■ **The problem**:
Repeat the records from the line with "Viewport: 1600px width, 748px" up to and including the line with "click(569, 319)", swapping "notifications bell icon" for "alerts bell icon" and changing nothing else.

■ **Data on finding visible targets**:
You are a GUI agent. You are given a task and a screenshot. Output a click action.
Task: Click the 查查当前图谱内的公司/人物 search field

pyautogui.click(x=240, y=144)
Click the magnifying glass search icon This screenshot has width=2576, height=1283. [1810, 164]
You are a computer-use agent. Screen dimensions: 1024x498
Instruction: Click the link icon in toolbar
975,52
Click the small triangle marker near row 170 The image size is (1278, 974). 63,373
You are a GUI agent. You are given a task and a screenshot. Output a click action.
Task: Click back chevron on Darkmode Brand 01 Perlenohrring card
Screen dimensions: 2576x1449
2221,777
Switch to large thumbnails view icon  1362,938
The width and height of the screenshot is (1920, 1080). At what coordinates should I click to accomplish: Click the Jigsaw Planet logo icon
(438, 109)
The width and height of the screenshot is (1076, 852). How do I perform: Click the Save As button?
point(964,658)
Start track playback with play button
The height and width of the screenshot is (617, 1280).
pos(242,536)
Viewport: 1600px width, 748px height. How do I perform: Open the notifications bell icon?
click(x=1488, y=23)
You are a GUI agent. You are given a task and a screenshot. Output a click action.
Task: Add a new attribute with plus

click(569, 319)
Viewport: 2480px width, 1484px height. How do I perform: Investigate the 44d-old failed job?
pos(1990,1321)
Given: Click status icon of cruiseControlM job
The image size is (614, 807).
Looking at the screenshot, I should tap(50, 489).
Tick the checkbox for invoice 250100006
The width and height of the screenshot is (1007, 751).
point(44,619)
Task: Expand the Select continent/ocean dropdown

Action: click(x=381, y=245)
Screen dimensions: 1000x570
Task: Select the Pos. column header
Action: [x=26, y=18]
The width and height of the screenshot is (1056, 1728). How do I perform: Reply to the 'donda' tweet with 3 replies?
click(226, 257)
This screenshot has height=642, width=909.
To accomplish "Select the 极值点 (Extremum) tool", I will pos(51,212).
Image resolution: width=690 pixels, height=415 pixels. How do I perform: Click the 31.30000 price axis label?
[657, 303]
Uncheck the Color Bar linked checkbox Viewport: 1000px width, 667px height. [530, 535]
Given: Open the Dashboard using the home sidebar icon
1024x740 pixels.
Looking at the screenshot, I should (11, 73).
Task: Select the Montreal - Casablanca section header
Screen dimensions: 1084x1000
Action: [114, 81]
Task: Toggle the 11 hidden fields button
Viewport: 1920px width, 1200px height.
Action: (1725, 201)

■ **Full response**:
Viewport: 1600px width, 748px height. How do I perform: Open the alerts bell icon?
click(x=1488, y=23)
You are a GUI agent. You are given a task and a screenshot. Output a click action.
Task: Add a new attribute with plus

click(569, 319)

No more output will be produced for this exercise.